What you are asked to do |
Print the material underneath in full, keeping every line exactly as it is.
BEGIN Data extract
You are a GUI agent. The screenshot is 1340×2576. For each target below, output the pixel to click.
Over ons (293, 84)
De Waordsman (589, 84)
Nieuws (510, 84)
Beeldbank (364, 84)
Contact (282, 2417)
END Data extract
Exercise solution |
You are a GUI agent. The screenshot is 1340×2576. For each target below, output the pixel to click.
Over ons (293, 84)
De Waordsman (589, 84)
Nieuws (510, 84)
Beeldbank (364, 84)
Contact (282, 2417)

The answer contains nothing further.